Just finished revisions to the paper, Dissection and Simulation: Brilliance and Transparency, or Encumbrance and Disruption?, which will soon be appearing in the online journal Techné.
Here’s the abstract:
The increasing use of online simulations as replacements for animal dissection in the classroom or lab raises important questions about the nature of simulation itself and its relationship to embodied educational experience. This paper addresses these questions first by presenting a comparative hermeneutic-phenomenological investigation of online and offline dissection. It then interprets the results of this study in terms of Borgmann’s (1992) notion of the intentional “transparency” and “pliability” of simulated hyperreality. It makes the case that it is precisely encumbrance and disruption –elements that are by definition excluded from simulations and interfaces– which give dissection its educational value.
Here’s a summary of the findings (warning: spoiler 🙂
Intentionality –which cycles through moments opacity versus transparency, interruption versus flow– refers to the way our experience (and its meanings) is tied to the world around us through our changing plans, purposes and goals.

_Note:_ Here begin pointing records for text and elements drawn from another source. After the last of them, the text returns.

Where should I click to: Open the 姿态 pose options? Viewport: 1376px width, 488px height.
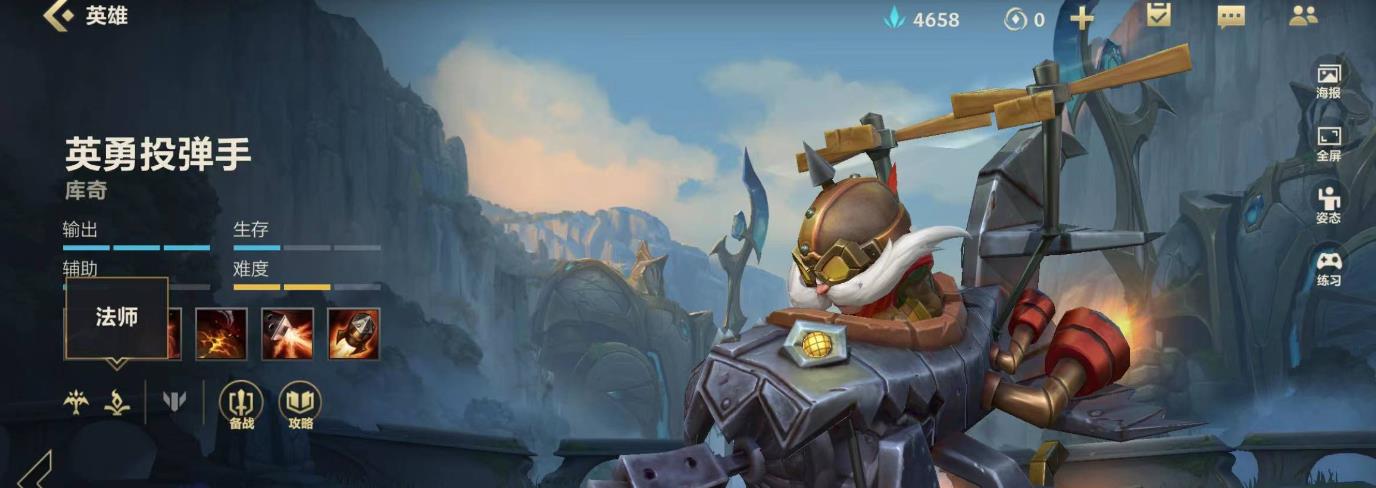(1328, 205)
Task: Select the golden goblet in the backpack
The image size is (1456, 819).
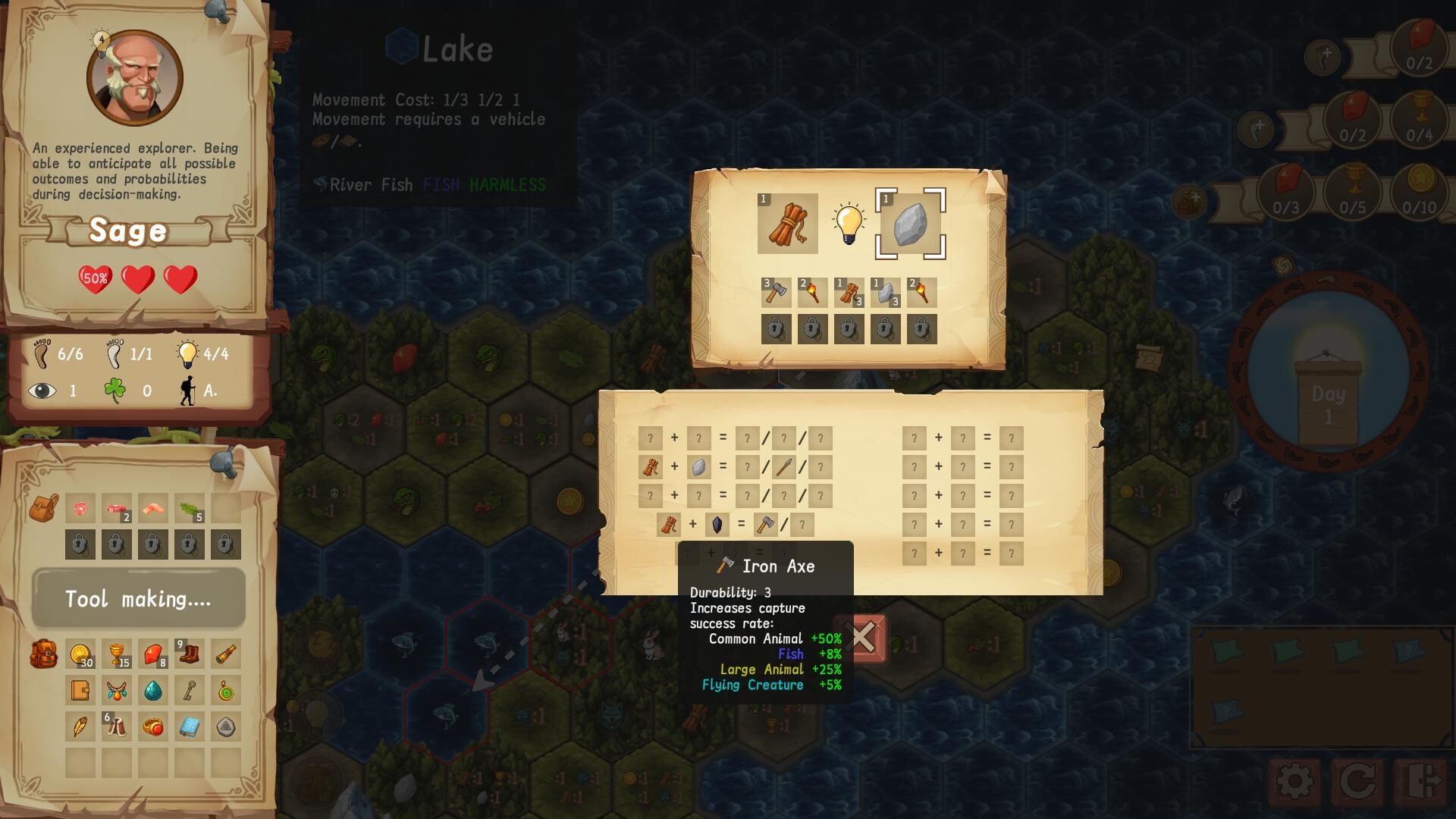Action: (117, 654)
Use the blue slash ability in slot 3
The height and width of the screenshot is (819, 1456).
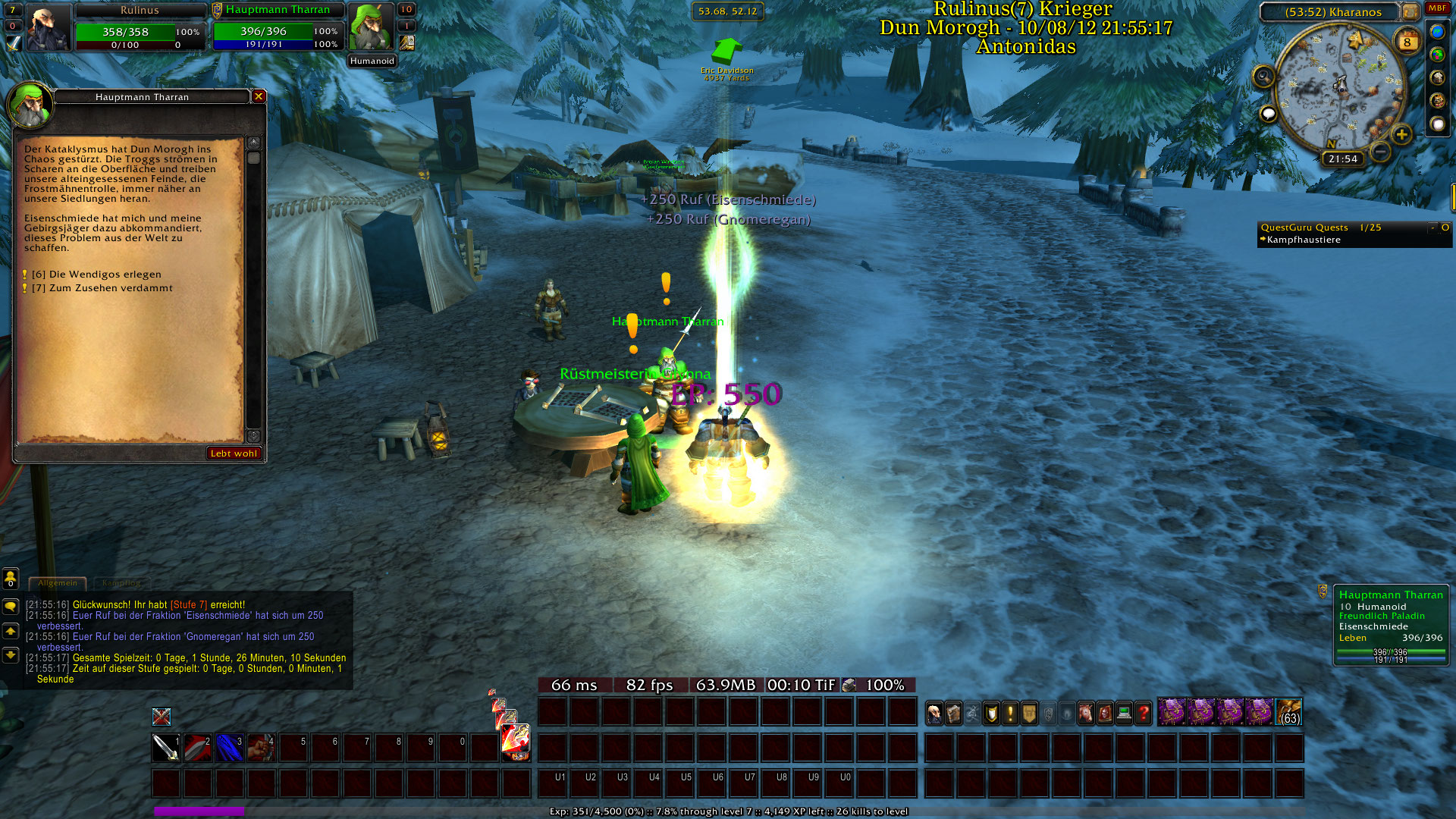[229, 748]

The language used to describe interface design, interface experience, only are those of “positive” moments of transparency, flow, intention, seamlessness, learnability. But in excluding disruptions and opacity, interfaces –which increasingly frame our access to the world—only half of one side of intentionality is accommodated. Opacity and interruption, clearly significant as perturbations and dis-equilibration in learning, are systematically removed, and become nearly impossible to simulate.